- _EXERCISE INSTRUCTIONS_: Repeat the lines from the one containing "The width and height of the screenshot is (620, 438)." through the last line of the data, exactly, pictures omitted.

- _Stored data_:

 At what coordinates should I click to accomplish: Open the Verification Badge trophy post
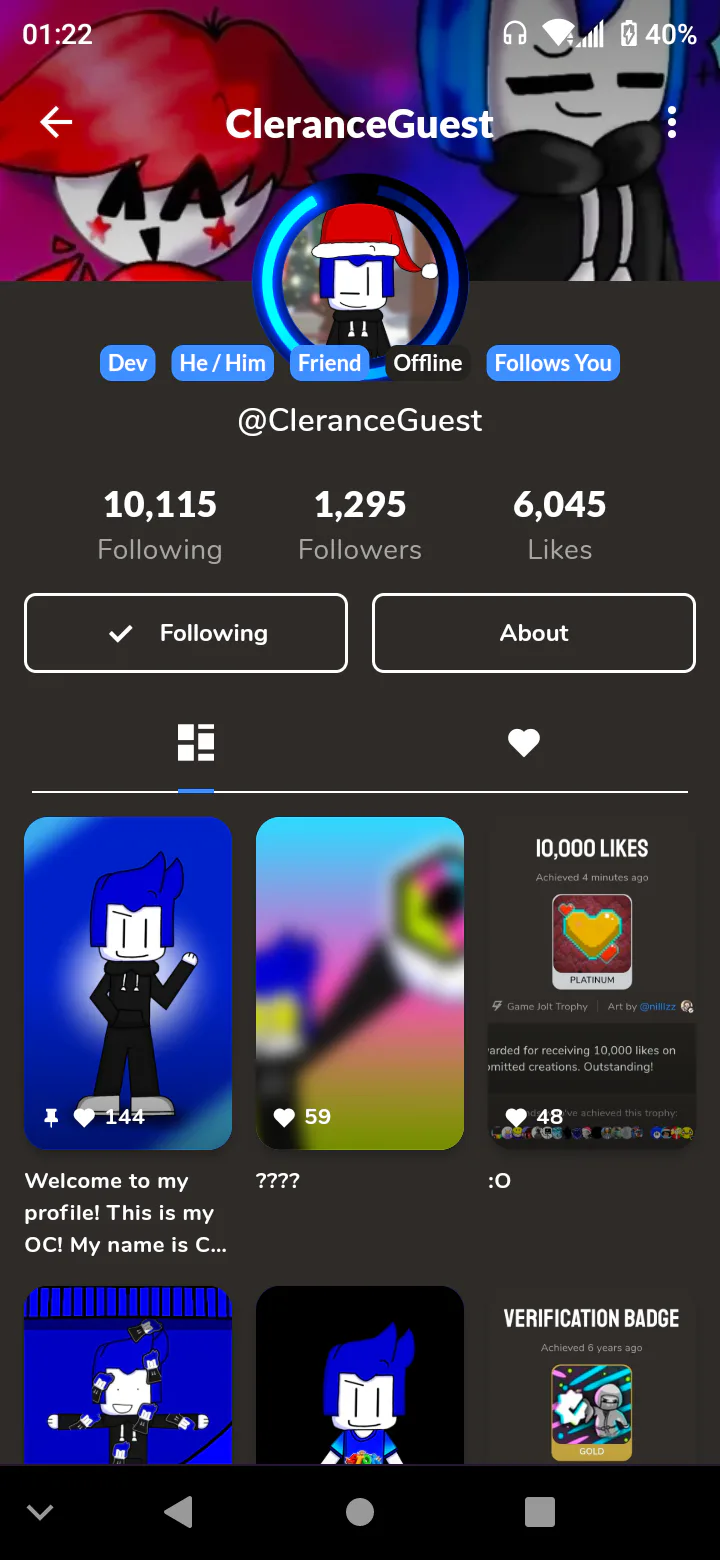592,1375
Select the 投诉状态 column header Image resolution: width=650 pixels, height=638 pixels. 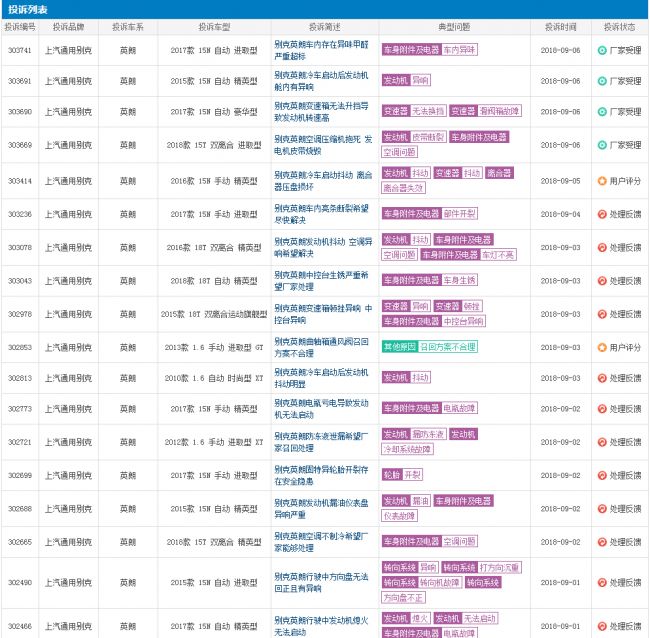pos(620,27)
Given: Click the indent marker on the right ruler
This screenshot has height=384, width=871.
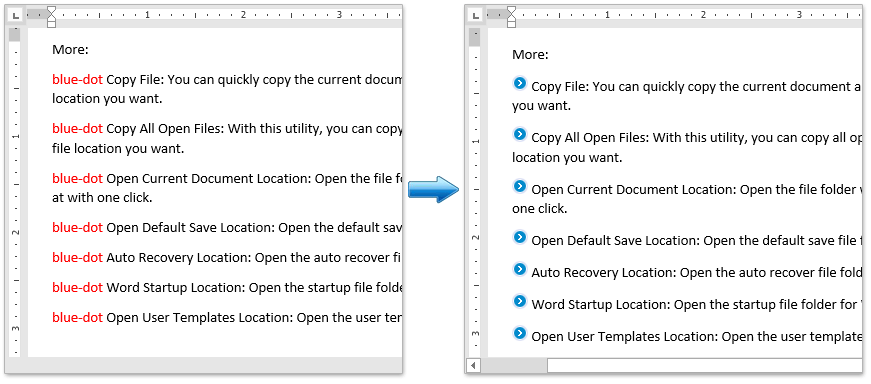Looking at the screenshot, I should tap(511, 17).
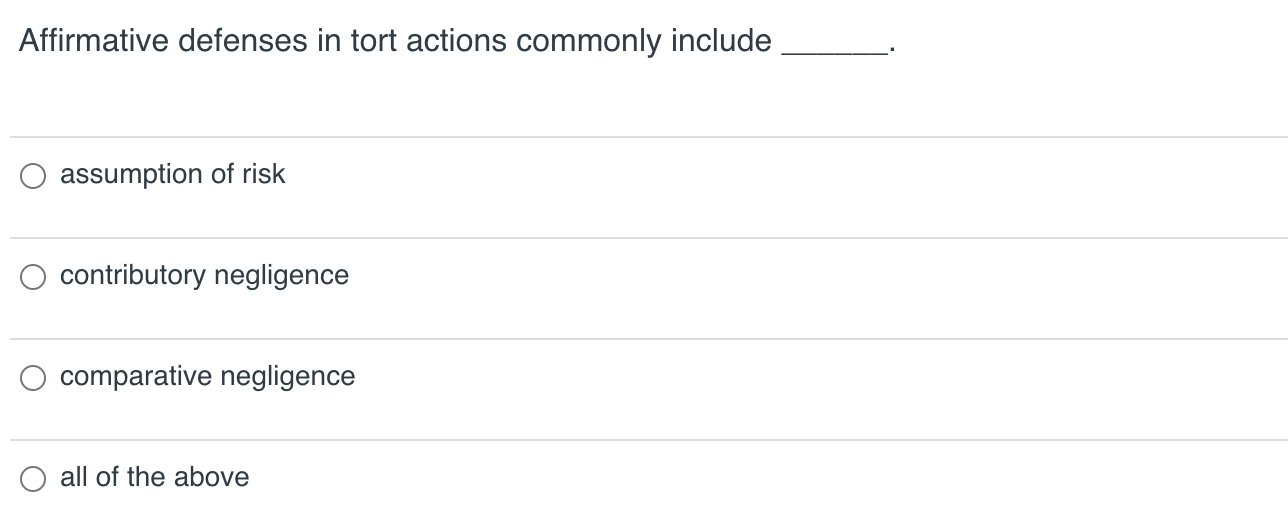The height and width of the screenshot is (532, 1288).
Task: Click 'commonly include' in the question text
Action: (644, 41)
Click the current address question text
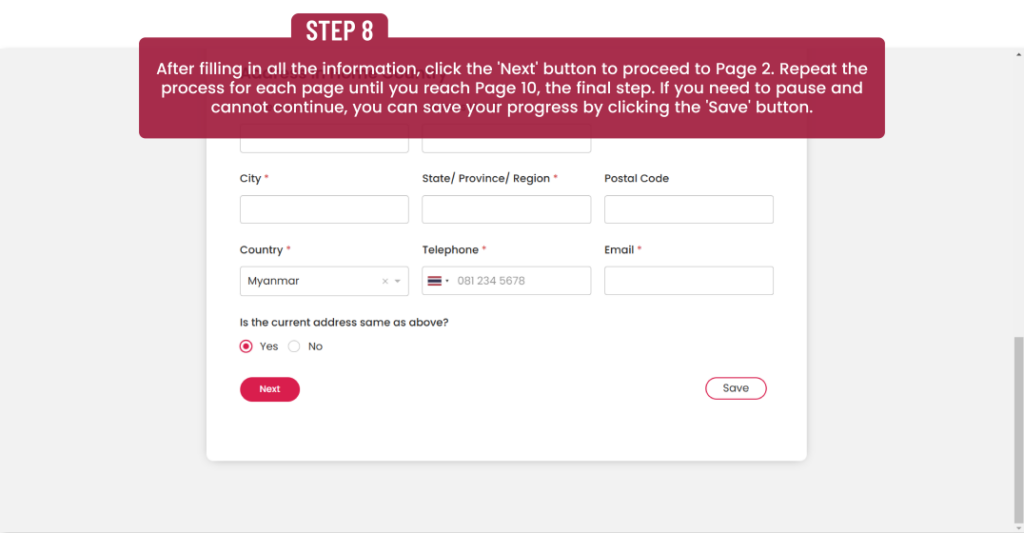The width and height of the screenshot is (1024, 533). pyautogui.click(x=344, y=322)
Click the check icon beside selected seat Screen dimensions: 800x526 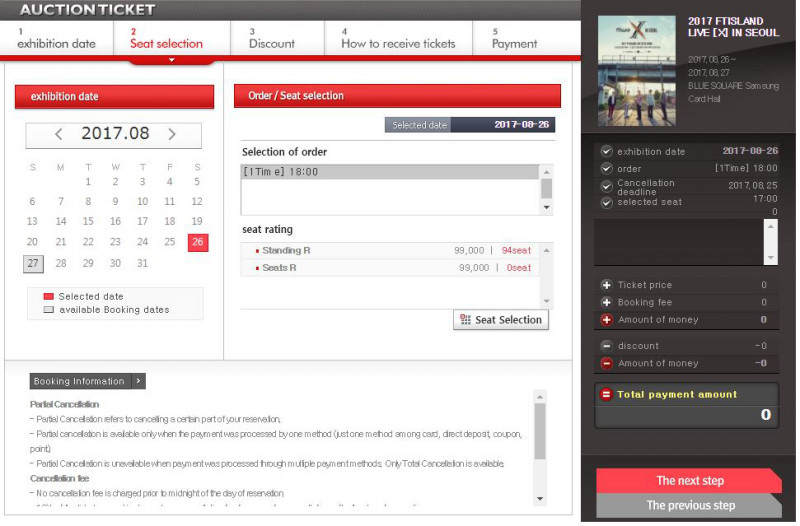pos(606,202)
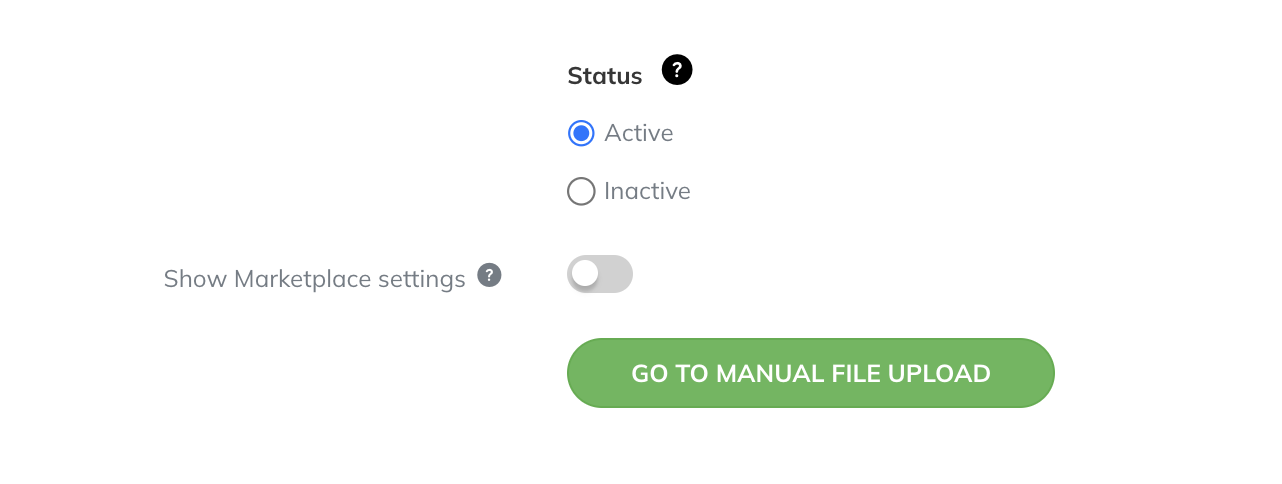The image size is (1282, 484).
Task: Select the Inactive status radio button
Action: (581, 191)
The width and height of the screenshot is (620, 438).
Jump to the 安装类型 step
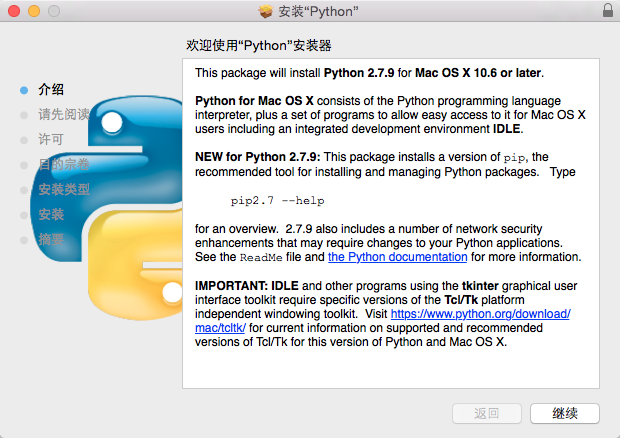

- _TASK OUTPUT_:
The width and height of the screenshot is (620, 438).
Jump to the 安装类型 step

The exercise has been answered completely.